■ **WHAT YOU HAVE TO DO**:
Can you rewrite the records from their start through the line containing "at that location.", swapping "screenshot" for "screen capture" and leaving everything else unchanged? Leave the pictures out of your answer.

■ ■ ■ ■ ■

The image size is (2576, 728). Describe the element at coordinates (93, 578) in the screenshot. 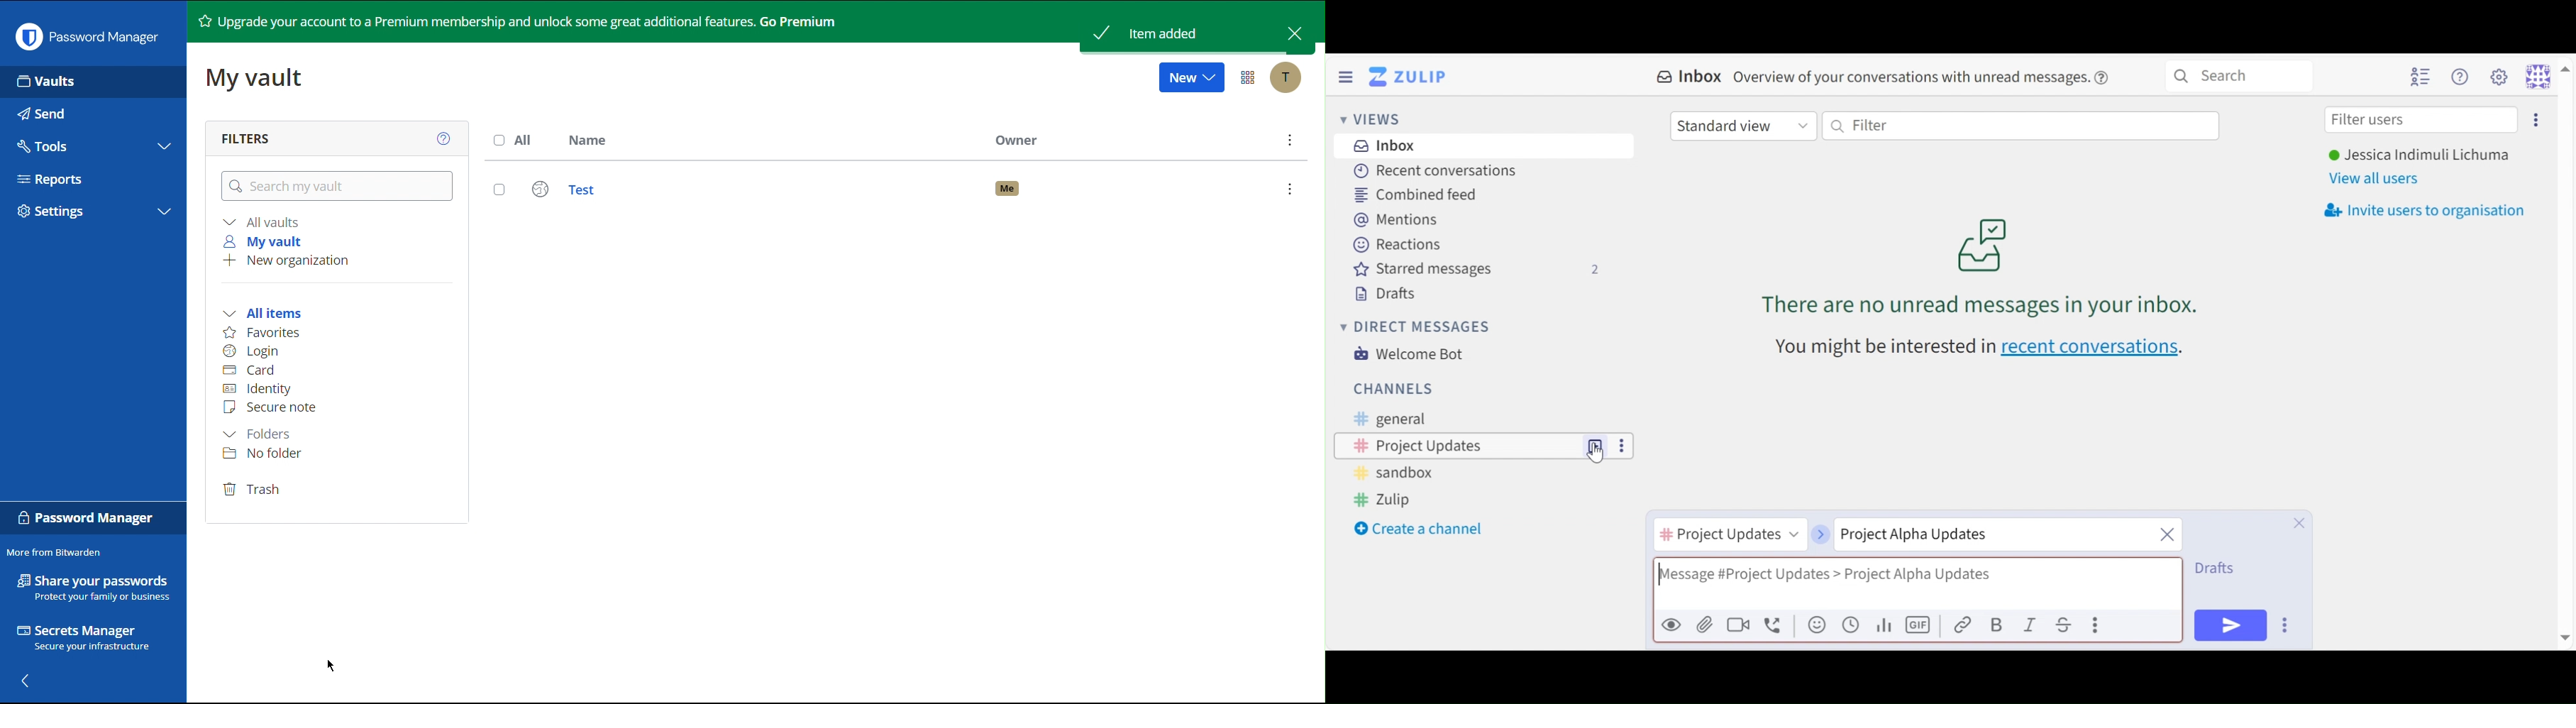

I see `Share your passwords` at that location.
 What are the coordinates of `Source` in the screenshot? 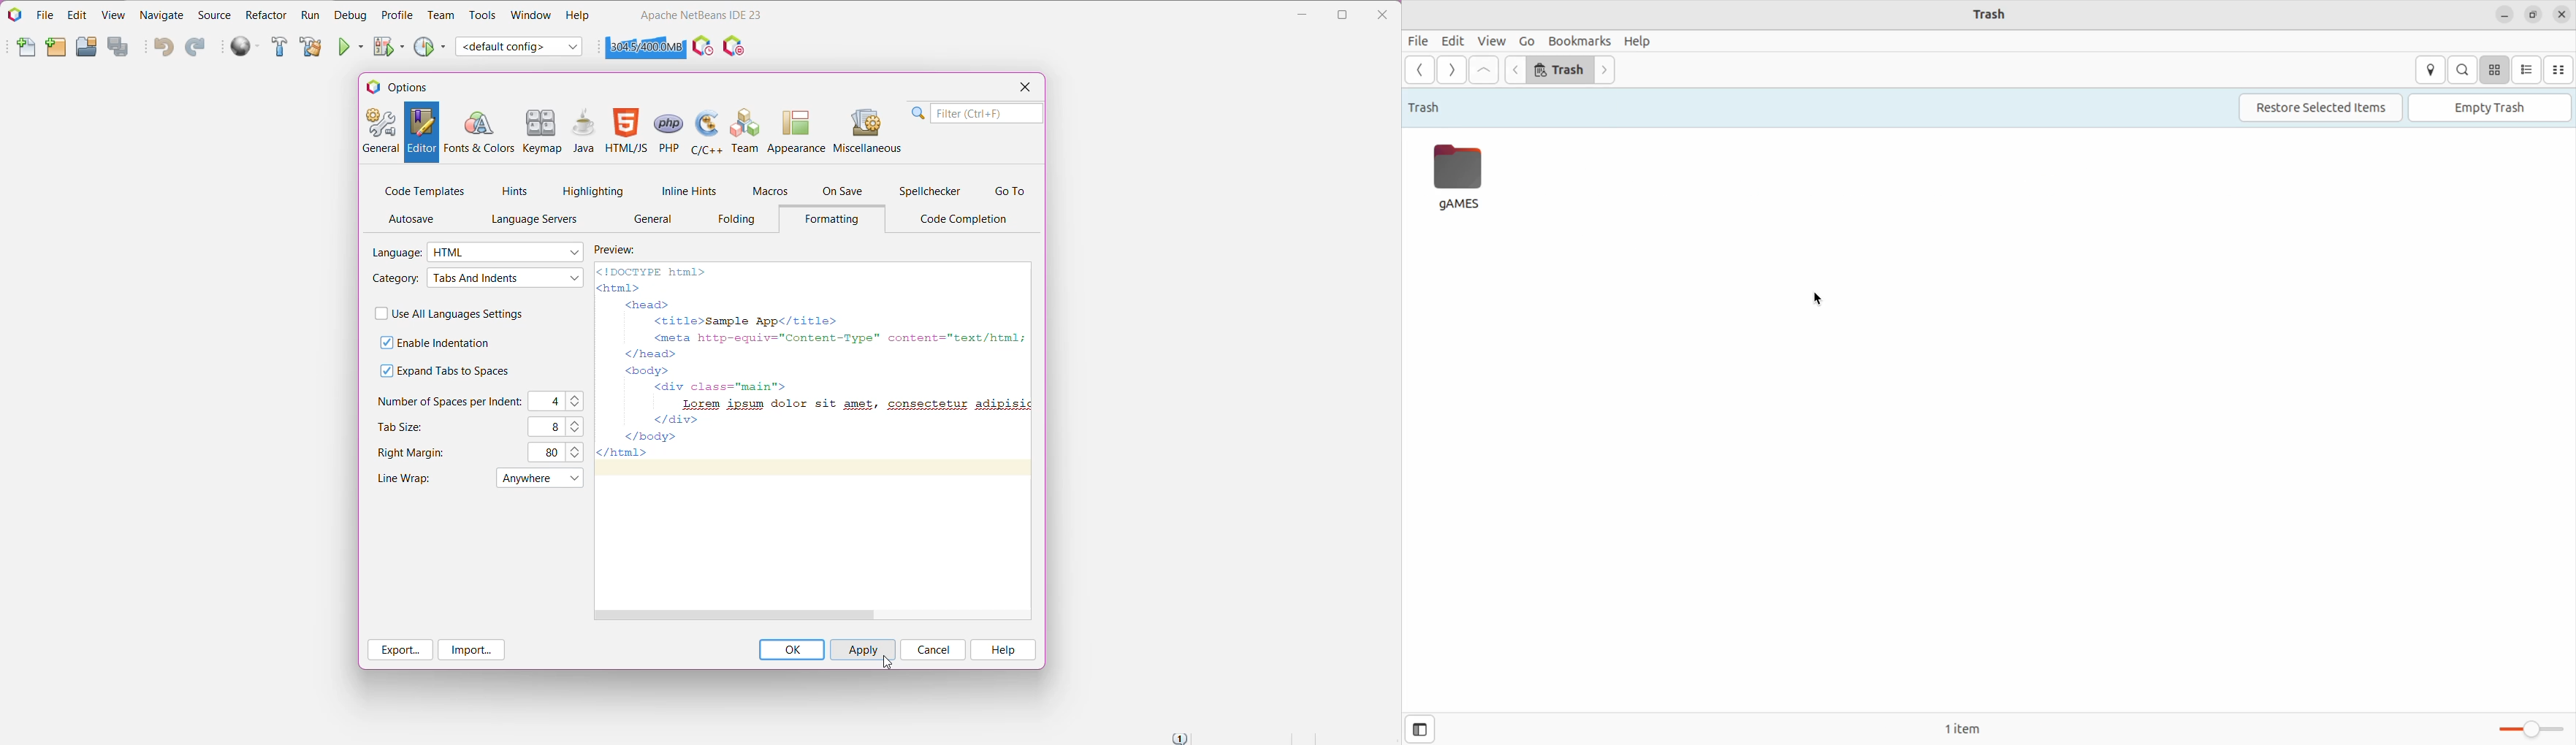 It's located at (214, 15).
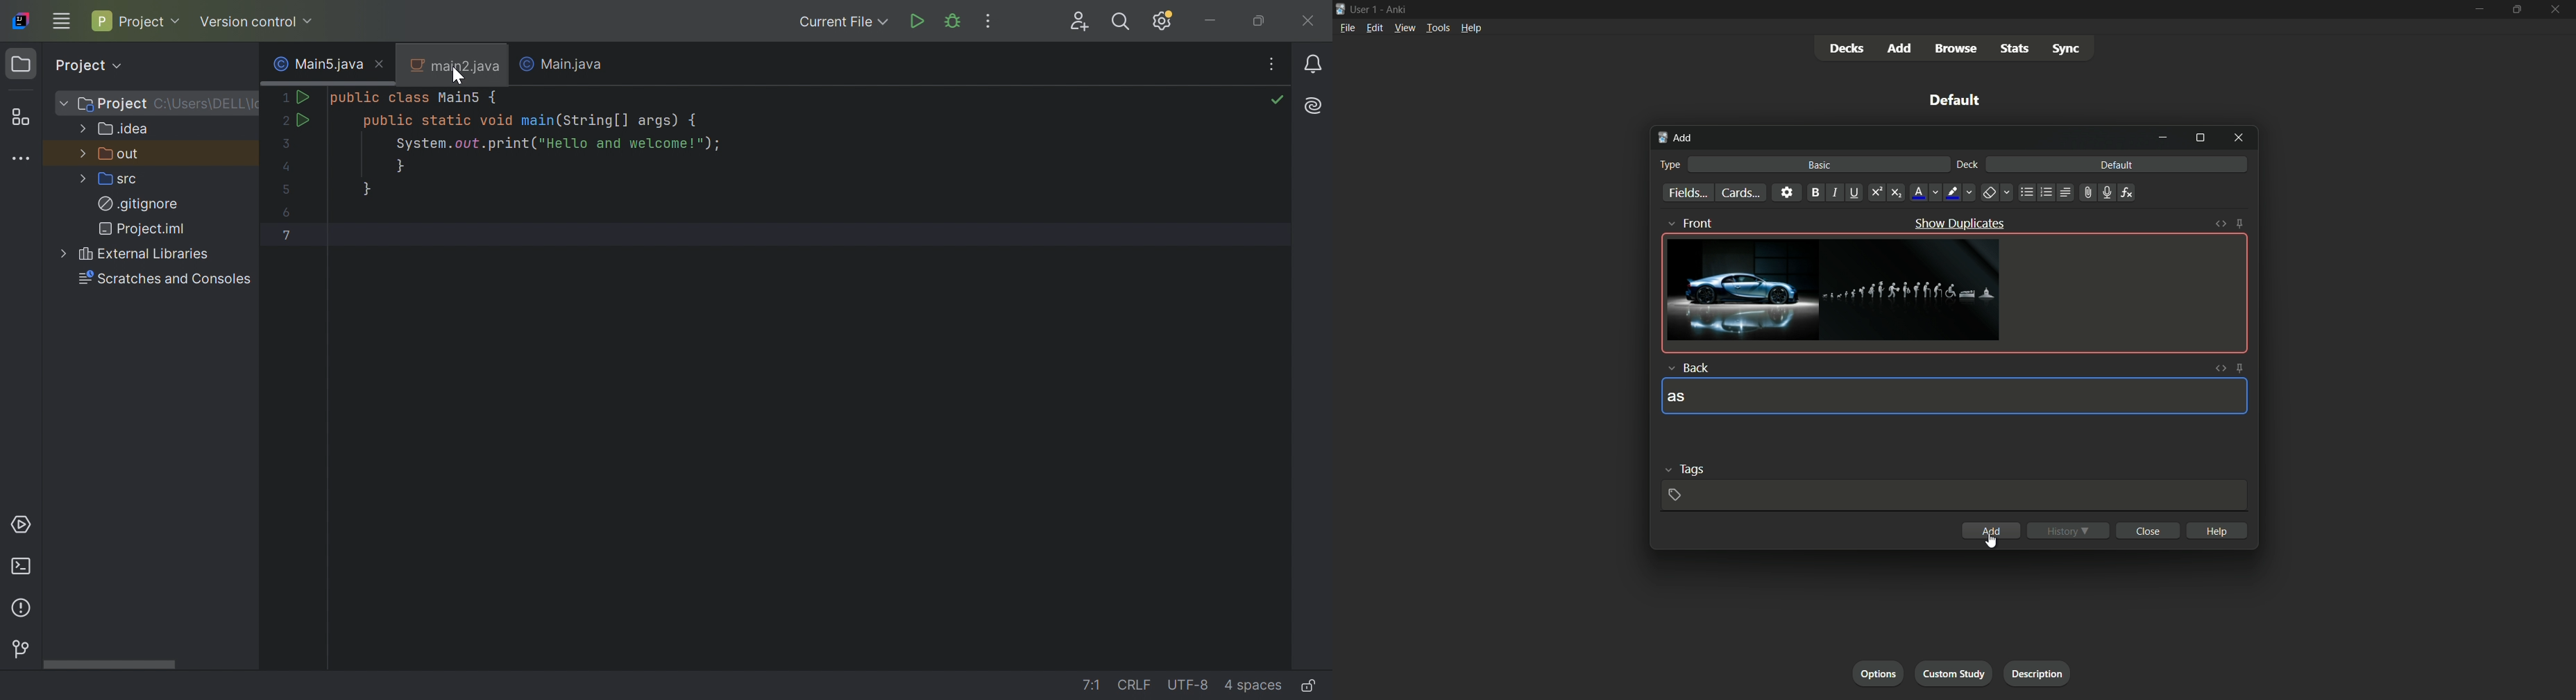  What do you see at coordinates (1897, 192) in the screenshot?
I see `subscript` at bounding box center [1897, 192].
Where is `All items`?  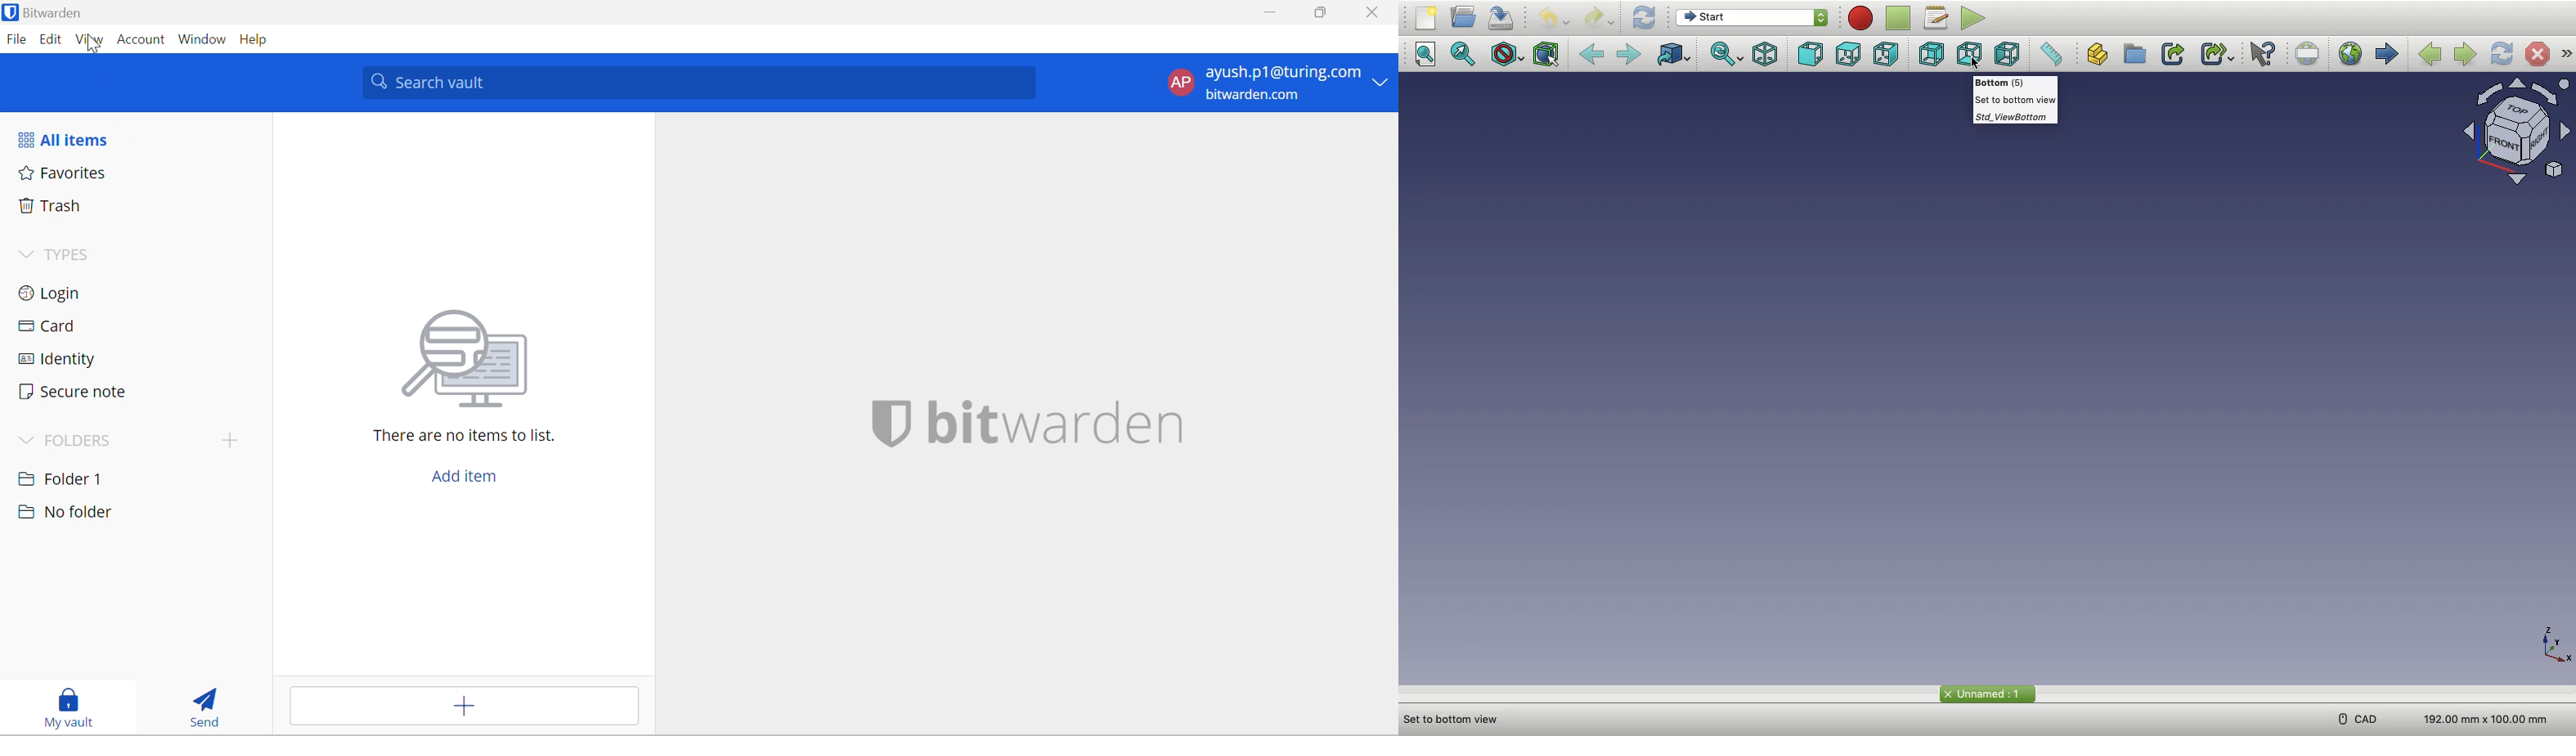 All items is located at coordinates (71, 142).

■ ■ ■ ■ ■

■ **ANSWER BELOW**:
The image size is (2576, 728). Describe the element at coordinates (93, 578) in the screen capture. 

I see `Share your passwords` at that location.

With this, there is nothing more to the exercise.